Records provided |

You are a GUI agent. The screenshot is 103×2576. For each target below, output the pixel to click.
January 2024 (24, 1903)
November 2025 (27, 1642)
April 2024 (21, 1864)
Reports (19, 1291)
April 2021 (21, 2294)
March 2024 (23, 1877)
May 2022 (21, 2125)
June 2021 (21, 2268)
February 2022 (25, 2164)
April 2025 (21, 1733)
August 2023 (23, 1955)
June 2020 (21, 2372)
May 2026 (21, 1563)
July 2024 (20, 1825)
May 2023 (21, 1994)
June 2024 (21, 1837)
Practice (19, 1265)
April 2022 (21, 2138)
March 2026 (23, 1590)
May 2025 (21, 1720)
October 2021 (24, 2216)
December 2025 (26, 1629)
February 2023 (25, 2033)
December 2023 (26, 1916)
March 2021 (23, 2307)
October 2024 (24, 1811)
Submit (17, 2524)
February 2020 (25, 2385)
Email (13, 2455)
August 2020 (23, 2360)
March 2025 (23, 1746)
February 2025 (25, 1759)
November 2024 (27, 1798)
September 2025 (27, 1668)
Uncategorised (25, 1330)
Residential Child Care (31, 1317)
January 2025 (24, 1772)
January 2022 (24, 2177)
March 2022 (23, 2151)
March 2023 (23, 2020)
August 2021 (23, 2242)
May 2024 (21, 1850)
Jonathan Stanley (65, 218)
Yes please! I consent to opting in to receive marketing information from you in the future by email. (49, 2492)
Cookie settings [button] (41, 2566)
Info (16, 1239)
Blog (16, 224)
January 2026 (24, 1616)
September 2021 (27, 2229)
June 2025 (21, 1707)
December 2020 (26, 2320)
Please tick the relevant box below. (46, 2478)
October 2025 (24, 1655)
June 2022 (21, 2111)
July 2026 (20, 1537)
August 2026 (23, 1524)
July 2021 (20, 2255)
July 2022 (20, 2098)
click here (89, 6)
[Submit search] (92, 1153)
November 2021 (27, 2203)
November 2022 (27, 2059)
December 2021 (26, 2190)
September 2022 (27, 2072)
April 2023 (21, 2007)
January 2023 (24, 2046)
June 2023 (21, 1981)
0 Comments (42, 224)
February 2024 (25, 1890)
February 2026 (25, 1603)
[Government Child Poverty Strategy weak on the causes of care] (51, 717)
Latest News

Work required |
If a line in the listing contains the string "Child", copy it.

Finished task |
Residential Child Care (31, 1317)
[Government Child Poverty Strategy weak on the causes of care] (51, 717)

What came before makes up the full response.